NovAliX Workshop | Monday, May 9 | 16:15
Combining biophysics to enable drug discovery: showcasing structural MS and SPR
Presenters: François Debaene & Renaud Morales
NovAliX is a drug discovery-focused CRO with a wide range of services that support projects from hit discovery to optimized leads. With around 250 researchers, the drug discovery team has extensive expertise in computational and medicinal chemistry to drive discovery programs. This capability can be combined with different screening platforms such as FBDD, covalent fragment screening and DEL for hits and their development. NovAliX has a unique biophysical platform operated by passionate expert scientists covering MS, SPR, NMR, MST, DSF. Structural information can be provided by protein X-ray crystallography and cryo-EM - including membrane proteins. NovAliX offers strong capabilities in synthetic chemistry and chemical process research.

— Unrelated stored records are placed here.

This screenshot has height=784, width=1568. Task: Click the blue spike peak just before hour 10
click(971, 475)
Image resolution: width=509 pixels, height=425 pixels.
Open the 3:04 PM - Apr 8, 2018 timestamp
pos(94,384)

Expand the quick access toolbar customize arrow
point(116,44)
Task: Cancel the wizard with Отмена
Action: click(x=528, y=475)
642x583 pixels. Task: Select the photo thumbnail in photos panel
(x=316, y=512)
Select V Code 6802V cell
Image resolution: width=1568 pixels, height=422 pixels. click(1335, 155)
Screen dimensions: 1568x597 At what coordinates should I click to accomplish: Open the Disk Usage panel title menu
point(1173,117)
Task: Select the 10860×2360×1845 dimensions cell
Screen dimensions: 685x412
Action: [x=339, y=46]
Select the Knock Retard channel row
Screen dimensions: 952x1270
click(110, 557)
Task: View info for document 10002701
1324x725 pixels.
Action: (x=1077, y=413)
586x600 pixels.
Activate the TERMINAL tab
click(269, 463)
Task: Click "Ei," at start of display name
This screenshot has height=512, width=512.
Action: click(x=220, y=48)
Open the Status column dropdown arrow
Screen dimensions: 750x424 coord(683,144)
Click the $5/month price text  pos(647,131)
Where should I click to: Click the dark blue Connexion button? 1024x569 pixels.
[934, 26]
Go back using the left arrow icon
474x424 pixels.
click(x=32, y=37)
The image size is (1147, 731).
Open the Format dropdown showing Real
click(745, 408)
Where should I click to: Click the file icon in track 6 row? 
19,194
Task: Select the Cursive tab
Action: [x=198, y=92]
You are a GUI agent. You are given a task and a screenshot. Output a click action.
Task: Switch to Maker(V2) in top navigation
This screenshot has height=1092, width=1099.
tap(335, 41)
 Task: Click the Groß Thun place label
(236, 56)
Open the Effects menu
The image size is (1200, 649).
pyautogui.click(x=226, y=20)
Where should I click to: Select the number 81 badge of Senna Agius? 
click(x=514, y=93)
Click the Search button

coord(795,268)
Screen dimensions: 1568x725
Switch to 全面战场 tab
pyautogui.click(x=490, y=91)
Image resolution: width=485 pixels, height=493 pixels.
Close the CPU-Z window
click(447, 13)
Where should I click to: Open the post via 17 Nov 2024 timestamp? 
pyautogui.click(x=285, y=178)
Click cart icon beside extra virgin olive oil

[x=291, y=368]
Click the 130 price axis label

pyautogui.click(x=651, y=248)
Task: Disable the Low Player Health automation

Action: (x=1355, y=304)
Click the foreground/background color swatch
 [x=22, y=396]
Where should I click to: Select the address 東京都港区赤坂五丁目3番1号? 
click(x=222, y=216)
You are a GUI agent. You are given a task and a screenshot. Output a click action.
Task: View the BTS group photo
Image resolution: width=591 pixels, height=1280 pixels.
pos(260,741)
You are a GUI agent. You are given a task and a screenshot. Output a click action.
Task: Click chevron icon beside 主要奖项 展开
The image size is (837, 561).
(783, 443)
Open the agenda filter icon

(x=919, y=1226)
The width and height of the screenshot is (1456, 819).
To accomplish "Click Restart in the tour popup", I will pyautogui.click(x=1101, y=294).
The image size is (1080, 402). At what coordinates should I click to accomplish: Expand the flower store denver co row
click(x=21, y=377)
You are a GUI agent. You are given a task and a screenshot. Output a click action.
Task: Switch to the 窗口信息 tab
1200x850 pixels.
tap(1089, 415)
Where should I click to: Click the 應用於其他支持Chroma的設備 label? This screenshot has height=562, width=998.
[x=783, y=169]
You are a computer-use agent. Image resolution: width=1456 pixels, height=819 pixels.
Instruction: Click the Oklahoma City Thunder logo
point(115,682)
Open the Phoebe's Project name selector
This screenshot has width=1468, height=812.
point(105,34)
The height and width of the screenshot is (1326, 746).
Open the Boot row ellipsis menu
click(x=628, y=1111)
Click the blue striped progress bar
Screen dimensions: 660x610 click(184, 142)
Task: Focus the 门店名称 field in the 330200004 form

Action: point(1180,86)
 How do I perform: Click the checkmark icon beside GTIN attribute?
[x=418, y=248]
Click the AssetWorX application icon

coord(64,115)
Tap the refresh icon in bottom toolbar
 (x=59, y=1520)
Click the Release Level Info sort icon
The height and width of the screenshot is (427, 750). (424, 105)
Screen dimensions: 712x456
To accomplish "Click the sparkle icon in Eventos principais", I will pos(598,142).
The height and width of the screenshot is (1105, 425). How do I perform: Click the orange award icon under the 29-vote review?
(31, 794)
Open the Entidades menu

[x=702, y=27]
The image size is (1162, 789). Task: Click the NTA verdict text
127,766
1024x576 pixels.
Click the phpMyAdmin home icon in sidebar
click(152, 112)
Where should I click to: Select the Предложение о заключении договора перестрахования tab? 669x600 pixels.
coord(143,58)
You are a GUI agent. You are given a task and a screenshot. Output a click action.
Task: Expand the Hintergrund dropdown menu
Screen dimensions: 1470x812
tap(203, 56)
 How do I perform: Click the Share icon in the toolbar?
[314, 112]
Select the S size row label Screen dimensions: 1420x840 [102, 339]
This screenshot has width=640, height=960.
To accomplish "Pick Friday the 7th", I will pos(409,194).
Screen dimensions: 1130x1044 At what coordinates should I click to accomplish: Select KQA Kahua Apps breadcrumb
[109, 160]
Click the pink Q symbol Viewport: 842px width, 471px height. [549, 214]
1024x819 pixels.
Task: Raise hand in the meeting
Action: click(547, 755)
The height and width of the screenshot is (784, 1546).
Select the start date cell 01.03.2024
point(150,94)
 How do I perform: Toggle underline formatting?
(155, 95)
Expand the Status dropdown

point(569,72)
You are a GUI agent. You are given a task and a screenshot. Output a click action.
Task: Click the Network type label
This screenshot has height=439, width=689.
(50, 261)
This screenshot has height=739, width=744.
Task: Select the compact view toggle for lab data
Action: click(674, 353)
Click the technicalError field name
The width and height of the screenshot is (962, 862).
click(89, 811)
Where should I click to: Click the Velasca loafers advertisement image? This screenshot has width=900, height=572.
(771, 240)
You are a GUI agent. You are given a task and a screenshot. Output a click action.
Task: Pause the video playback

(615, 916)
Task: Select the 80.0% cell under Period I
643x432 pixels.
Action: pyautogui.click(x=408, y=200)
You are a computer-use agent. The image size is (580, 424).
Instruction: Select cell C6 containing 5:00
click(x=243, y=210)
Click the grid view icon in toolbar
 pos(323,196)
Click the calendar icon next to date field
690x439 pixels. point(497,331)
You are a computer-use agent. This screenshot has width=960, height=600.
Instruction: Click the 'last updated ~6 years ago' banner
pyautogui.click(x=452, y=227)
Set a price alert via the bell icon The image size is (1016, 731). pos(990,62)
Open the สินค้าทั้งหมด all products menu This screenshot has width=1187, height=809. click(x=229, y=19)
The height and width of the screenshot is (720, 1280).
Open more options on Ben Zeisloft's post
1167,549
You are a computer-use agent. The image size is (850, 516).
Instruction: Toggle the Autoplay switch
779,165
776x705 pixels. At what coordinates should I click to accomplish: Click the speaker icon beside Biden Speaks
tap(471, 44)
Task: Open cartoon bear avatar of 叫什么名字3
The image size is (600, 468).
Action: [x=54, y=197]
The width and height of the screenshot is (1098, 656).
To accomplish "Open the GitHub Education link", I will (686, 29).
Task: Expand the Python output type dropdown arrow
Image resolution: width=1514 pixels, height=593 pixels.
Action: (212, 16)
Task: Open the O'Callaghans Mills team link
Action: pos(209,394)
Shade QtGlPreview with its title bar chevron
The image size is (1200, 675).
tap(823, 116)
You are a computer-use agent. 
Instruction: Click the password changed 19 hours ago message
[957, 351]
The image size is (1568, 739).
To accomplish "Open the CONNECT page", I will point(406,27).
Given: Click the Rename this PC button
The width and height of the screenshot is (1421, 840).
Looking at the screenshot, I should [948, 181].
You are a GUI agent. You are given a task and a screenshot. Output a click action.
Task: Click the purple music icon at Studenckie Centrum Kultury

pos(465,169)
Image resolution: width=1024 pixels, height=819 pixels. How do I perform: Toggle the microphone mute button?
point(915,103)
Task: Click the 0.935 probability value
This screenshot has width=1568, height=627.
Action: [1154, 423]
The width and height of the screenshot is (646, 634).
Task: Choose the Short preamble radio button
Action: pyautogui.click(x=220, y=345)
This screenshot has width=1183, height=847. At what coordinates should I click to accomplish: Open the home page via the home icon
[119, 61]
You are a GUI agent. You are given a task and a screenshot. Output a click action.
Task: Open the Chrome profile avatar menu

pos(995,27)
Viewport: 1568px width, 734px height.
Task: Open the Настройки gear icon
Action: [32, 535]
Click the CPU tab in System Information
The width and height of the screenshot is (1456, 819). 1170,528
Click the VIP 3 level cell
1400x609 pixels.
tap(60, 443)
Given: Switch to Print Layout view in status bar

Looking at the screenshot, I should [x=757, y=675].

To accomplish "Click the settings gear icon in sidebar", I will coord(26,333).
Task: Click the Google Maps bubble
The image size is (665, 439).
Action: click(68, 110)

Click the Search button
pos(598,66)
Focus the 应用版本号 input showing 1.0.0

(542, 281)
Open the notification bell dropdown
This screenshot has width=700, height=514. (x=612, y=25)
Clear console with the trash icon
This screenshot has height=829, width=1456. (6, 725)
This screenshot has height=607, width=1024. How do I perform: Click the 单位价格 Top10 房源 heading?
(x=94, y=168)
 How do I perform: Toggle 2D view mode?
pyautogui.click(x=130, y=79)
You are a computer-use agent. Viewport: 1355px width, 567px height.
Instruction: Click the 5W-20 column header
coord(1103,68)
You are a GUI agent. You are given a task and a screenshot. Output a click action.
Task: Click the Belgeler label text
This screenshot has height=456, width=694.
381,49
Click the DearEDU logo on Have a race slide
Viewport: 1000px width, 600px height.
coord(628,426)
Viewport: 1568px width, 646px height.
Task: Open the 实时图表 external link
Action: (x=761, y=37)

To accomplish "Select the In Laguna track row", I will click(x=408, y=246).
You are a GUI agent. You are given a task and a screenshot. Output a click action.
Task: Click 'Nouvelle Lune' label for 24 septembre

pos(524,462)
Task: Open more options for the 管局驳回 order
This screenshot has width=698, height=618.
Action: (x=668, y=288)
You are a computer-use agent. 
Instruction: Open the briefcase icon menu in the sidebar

In this workshop, we will see through illustrative examples the use of various biophysical techniques and how they have been instrumental towards an advancement in biological understanding of the nuclear receptor target ROR''.chr('61543').'', hence accelerating its drug development program. Particularly, Structural MS (Native MS, HDX-MS) and SPR, two techniques very well mastered by our teams, will be used as a source of information in the illustrated examples.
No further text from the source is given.